Empty hallway, deserted rooms, I look through the office window and see the hazy glow of the lights outside over a vacant parking lot. Silence can be heard over the hum of office machines. All is still except for the throbbing pain in my head. Quiet and stillness fill the building now that the hustle and bustle of the day have all faded away. Ahh, yet the nagging deadline still looms over me like a dark, ominous cloud. Fatigue and exhaustion intensify as the night progresses. Mind and body slow to a crawl. Piece by piece I gather up the sheets of paper and close up my desk. I head outside and look to another day.

Note to Self: Just do as your told

July 18th, 2008 Posted in ramblings | 2 Comments »

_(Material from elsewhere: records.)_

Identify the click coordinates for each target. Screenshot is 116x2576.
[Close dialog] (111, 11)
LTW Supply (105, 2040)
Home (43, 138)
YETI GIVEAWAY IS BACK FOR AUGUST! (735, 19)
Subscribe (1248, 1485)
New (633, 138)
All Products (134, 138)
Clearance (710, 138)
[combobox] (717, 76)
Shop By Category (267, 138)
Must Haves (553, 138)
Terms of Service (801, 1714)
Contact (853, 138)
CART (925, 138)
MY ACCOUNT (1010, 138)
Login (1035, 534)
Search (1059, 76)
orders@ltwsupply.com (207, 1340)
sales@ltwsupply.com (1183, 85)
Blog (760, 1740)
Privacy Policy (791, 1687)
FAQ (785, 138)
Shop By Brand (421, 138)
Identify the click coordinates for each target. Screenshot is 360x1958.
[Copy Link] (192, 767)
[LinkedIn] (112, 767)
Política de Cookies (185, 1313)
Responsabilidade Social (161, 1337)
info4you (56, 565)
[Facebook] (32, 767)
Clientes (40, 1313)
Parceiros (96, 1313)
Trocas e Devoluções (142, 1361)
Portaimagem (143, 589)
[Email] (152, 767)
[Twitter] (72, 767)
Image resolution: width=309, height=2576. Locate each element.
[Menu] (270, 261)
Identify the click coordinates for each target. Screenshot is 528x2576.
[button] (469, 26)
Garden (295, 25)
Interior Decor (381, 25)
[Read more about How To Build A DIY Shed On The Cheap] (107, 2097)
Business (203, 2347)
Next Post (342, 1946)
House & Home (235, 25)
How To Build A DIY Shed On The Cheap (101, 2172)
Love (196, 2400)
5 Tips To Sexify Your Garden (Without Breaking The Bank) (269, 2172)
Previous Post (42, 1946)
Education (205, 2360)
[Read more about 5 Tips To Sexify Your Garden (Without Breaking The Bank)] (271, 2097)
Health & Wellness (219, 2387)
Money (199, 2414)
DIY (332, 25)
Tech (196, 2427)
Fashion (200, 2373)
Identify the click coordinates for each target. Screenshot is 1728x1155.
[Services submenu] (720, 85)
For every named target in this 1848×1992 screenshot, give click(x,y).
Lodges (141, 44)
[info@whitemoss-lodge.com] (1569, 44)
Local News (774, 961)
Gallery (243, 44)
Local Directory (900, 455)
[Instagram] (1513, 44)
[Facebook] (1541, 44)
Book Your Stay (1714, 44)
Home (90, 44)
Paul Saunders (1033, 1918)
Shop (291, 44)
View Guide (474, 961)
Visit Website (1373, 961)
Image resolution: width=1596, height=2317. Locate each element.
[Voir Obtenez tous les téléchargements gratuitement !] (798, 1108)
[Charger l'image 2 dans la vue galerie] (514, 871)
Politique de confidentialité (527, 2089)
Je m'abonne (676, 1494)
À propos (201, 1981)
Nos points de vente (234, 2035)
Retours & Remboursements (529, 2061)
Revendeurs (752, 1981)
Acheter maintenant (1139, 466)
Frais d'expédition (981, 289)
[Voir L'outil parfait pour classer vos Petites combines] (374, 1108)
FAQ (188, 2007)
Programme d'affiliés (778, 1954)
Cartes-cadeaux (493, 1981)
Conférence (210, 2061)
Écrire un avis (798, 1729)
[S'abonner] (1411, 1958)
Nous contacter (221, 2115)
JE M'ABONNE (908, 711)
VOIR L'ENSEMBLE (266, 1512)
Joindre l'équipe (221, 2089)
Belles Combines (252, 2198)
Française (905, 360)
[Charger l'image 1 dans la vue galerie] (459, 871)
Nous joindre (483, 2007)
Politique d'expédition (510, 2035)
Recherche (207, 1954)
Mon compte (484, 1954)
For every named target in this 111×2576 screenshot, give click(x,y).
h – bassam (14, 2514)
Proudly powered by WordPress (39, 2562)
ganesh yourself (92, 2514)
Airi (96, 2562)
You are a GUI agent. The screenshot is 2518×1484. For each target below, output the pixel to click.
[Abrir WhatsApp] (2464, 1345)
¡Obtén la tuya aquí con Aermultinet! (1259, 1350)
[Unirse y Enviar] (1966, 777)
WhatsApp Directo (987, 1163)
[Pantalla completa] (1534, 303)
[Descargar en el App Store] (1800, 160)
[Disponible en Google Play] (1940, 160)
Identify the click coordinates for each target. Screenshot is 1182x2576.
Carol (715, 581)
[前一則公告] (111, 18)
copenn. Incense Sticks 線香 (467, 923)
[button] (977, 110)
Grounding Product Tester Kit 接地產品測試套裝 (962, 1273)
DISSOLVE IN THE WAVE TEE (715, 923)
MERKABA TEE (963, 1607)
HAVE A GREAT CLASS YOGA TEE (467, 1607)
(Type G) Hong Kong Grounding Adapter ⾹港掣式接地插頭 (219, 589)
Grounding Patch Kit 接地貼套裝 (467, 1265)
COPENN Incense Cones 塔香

note to self: You have to start listening to your wife more. Obviously you automatically tune her voice out whenever she starts to tell you to do something. And as always, you end up fucking things up which invariably leads to the wife hovering over you with the “I told you so” attitude. It sucks, I know, but if you just simply do as you are told, you wouldn’t constantly BE in the Dog House! Open up your ears and just *listen* for crying out loud. It’s time to change. Her constantly being “right” is getting old. So, if she tells you not to leave your glasses lying around just in case the kids get to them and break ‘em, make a conscious effort to do as she said and put ‘em away because the kids WILL DEFINITELY end up breaking them. If she tells you to take out the trash the night before pickup day, just do it because YOU JUST KNOW the trashman will show up extra early in the morning the day after she tells you to do it. And when she tells you to stop rough-housing with the kids, stop it immediately because in a couple of seconds after she tells you this, one of the kids WILL get hurt and start to cry. And when she reminds you that the minivan is low on fuel, immediately get your ass to the gas station and fill up the tank because God help you if she winds up stranded with an empty tank. You’ve had way too many close calls recently so take this as fair warning. Just do it because it’ll save you a lot of time and grief in the end. Yes, yes, I know it looks like you’re whipped but as most of us have learned by now, that’s what married life is all about.